_PROBLEM TO WORK ON_: Collect each line in the rows below that contains the word "height", copying it in full. Case matters.
=== DATA EXTRACT ===
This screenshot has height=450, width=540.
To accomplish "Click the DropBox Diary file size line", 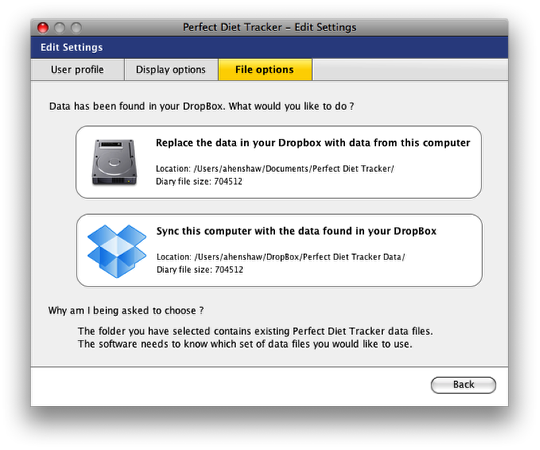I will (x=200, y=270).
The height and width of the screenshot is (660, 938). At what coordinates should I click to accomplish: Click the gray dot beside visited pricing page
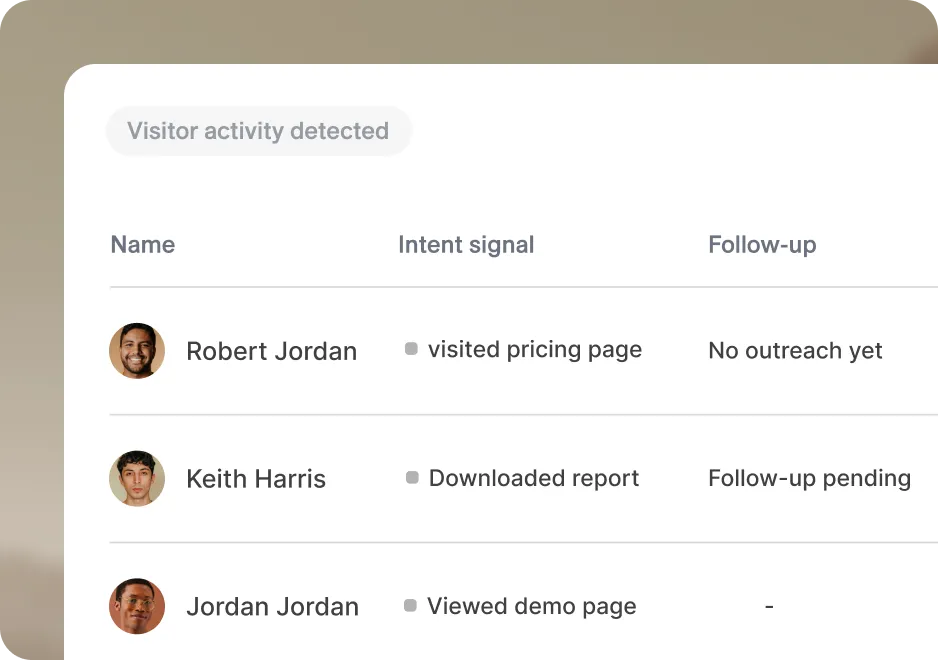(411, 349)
===
=== DATA EXTRACT ===
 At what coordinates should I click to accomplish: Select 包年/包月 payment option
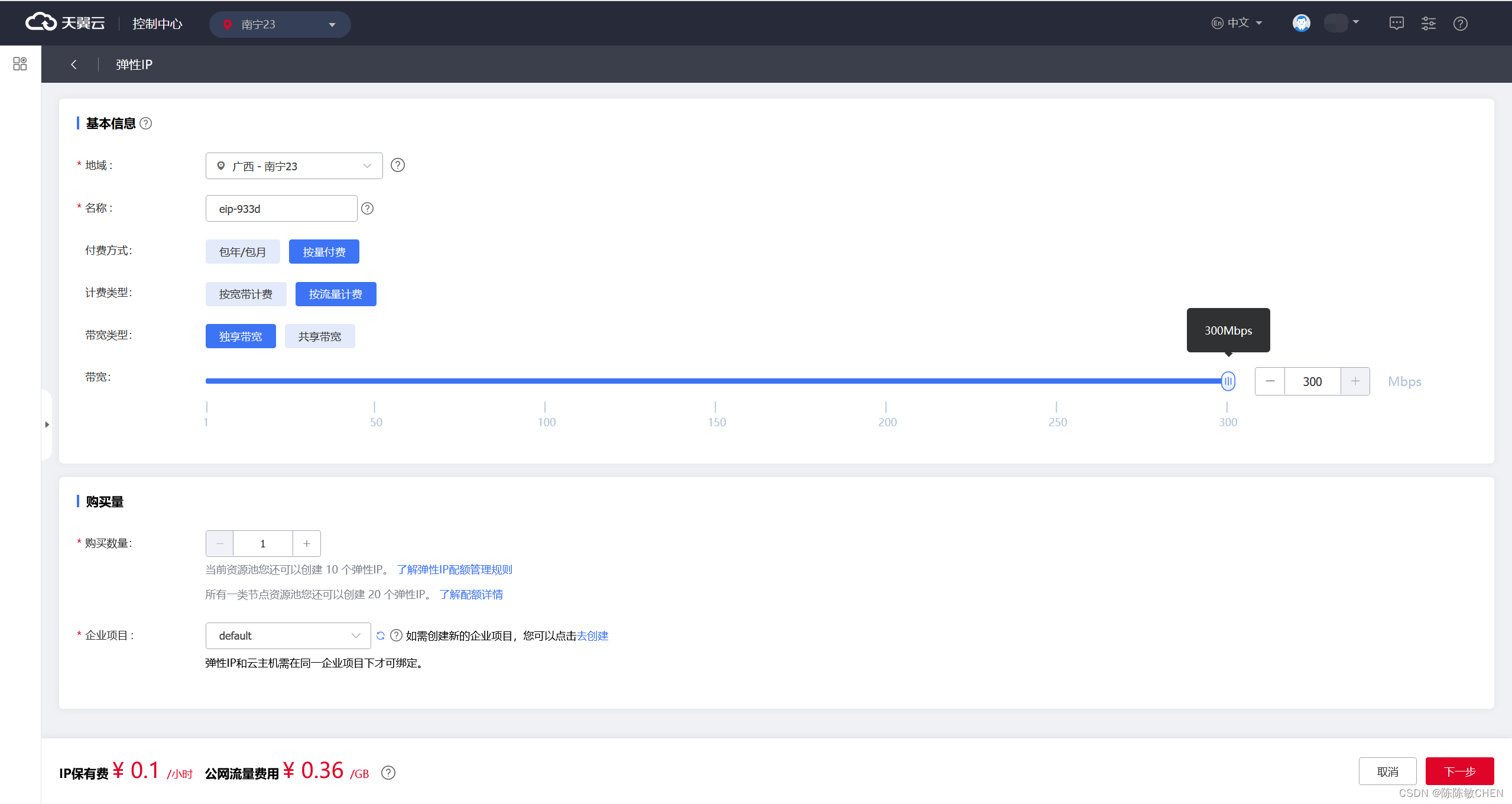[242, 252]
===
_REPLY TO THE EXERCISE_:
This screenshot has height=450, width=540.
The height and width of the screenshot is (660, 938). At what coordinates should I click to accomplish: Click the gray dot beside visited pricing page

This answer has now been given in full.